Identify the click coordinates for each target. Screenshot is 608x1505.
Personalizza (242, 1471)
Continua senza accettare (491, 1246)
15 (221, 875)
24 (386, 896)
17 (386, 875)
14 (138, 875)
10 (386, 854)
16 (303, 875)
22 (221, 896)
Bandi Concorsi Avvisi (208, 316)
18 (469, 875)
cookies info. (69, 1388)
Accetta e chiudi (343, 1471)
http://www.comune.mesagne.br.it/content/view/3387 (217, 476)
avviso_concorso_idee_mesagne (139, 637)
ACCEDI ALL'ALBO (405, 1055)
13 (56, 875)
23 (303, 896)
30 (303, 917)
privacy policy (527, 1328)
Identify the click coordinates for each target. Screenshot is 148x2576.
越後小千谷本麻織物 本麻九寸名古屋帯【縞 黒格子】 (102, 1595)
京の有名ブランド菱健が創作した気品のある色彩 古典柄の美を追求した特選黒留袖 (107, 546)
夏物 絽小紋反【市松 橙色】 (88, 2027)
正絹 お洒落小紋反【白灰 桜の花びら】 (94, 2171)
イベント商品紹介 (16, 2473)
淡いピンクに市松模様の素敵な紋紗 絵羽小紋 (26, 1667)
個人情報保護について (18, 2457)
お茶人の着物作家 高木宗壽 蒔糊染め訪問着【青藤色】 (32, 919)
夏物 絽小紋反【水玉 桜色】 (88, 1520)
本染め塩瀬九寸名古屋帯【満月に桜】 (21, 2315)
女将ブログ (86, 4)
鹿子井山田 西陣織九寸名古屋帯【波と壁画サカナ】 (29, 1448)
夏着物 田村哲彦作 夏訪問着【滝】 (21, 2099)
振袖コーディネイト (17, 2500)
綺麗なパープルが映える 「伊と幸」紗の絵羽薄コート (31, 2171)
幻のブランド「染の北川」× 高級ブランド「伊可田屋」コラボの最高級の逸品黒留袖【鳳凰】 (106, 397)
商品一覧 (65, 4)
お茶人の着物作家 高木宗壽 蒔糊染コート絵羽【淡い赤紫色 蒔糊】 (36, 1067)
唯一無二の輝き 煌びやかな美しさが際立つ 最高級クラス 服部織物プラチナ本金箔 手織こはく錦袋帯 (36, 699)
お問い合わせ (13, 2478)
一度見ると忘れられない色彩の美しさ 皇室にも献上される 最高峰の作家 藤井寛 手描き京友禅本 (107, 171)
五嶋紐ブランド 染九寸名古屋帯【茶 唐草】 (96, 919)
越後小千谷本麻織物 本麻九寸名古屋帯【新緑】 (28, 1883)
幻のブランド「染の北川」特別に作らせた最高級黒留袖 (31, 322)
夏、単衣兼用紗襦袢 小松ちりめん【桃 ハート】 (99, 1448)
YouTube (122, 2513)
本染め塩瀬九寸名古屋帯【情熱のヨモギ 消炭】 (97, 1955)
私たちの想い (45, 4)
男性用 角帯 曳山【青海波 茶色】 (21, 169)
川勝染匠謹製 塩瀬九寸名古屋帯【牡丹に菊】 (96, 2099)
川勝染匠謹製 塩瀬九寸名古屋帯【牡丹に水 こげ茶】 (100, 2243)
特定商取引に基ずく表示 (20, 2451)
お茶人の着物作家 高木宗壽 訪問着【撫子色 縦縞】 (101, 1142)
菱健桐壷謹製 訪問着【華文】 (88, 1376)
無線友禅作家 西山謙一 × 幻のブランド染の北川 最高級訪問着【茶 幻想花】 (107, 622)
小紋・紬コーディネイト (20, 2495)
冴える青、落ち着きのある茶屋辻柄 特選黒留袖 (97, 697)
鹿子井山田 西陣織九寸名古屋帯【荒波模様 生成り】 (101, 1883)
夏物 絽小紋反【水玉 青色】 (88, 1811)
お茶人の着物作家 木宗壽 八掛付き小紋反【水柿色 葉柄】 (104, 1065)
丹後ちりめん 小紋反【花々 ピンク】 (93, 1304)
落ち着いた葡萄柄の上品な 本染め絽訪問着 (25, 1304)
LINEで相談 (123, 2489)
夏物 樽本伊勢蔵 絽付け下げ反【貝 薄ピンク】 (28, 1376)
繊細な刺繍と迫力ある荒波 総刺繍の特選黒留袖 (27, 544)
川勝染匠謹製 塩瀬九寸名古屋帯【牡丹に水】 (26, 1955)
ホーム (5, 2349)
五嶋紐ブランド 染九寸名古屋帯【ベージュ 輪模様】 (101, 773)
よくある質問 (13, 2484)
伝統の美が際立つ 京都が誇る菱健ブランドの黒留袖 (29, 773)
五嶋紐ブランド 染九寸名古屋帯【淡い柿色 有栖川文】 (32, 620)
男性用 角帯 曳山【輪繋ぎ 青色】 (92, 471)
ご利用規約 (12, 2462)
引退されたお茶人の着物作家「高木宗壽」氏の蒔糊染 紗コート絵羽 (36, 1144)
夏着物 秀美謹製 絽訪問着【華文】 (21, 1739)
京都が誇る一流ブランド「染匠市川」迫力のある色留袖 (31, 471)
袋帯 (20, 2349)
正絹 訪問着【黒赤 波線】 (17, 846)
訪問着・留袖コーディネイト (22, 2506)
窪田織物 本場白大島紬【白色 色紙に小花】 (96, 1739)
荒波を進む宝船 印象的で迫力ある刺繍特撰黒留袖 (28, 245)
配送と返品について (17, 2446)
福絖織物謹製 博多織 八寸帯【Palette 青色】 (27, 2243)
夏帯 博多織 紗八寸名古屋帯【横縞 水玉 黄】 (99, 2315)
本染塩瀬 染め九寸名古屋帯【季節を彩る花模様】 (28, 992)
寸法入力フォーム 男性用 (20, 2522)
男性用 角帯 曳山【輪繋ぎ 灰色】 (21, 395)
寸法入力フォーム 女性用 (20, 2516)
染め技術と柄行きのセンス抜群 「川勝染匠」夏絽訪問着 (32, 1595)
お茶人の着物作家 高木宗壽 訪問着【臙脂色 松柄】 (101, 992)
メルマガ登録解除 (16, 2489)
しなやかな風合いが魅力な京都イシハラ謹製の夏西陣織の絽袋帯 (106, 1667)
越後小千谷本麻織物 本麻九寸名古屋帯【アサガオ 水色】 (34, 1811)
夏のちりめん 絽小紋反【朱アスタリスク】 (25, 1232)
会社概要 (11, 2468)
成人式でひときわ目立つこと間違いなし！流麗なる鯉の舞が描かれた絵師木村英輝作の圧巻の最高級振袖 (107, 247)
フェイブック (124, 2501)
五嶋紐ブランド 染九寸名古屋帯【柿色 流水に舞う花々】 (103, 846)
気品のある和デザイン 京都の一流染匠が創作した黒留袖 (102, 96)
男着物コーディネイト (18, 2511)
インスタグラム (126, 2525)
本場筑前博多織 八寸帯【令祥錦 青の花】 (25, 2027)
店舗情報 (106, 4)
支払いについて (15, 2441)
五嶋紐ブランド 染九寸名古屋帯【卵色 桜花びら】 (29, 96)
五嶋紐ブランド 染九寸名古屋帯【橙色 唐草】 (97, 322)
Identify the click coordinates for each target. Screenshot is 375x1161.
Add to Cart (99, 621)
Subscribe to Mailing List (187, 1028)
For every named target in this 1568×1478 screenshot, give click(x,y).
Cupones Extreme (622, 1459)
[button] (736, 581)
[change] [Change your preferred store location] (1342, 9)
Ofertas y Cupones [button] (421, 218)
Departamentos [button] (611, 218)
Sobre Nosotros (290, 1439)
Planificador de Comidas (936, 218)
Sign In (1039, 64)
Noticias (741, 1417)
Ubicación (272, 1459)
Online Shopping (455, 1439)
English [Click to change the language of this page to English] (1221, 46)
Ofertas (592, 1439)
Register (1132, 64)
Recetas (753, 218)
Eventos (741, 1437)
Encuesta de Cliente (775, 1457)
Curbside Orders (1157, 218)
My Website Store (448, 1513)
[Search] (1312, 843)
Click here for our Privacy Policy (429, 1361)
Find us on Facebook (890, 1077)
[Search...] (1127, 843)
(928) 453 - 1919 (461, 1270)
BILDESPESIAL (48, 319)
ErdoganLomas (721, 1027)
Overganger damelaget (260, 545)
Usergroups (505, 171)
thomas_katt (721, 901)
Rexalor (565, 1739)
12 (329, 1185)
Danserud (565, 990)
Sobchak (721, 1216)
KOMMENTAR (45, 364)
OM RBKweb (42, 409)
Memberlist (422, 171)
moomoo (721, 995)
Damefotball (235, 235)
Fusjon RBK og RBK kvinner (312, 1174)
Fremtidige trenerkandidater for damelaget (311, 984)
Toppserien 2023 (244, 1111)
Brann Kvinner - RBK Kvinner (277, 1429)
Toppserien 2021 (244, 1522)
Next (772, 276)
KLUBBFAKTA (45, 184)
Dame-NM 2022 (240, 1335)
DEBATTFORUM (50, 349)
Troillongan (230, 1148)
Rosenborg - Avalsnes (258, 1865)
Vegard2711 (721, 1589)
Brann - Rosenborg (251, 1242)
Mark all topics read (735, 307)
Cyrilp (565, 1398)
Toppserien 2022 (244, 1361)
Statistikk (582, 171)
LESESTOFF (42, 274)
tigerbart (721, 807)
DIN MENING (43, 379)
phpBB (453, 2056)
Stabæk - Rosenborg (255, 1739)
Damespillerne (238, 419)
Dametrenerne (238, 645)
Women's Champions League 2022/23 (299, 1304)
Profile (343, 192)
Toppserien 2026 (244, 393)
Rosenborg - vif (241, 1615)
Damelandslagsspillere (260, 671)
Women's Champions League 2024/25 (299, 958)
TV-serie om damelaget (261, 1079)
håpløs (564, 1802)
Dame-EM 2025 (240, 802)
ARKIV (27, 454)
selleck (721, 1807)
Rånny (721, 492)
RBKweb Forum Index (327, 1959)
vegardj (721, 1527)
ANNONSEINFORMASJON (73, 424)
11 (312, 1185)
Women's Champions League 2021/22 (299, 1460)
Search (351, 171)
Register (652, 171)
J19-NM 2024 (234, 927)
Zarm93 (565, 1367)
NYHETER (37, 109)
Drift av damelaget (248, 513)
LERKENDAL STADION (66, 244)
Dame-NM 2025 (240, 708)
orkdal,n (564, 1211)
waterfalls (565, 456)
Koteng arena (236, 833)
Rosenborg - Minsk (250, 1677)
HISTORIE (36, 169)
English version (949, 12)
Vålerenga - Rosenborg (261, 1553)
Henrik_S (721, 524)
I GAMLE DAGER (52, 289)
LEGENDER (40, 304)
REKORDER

• Stated exercise: Write out the data unchanged, beginning at the line that contains "16 (303, 875)" and stopping after the line that contains "privacy policy (527, 1328)".

• Result for this task:
16 (303, 875)
22 (221, 896)
Bandi Concorsi Avvisi (208, 316)
18 (469, 875)
cookies info. (69, 1388)
Accetta e chiudi (343, 1471)
http://www.comune.mesagne.br.it/content/view/3387 (217, 476)
avviso_concorso_idee_mesagne (139, 637)
ACCEDI ALL'ALBO (405, 1055)
13 (56, 875)
23 (303, 896)
30 (303, 917)
privacy policy (527, 1328)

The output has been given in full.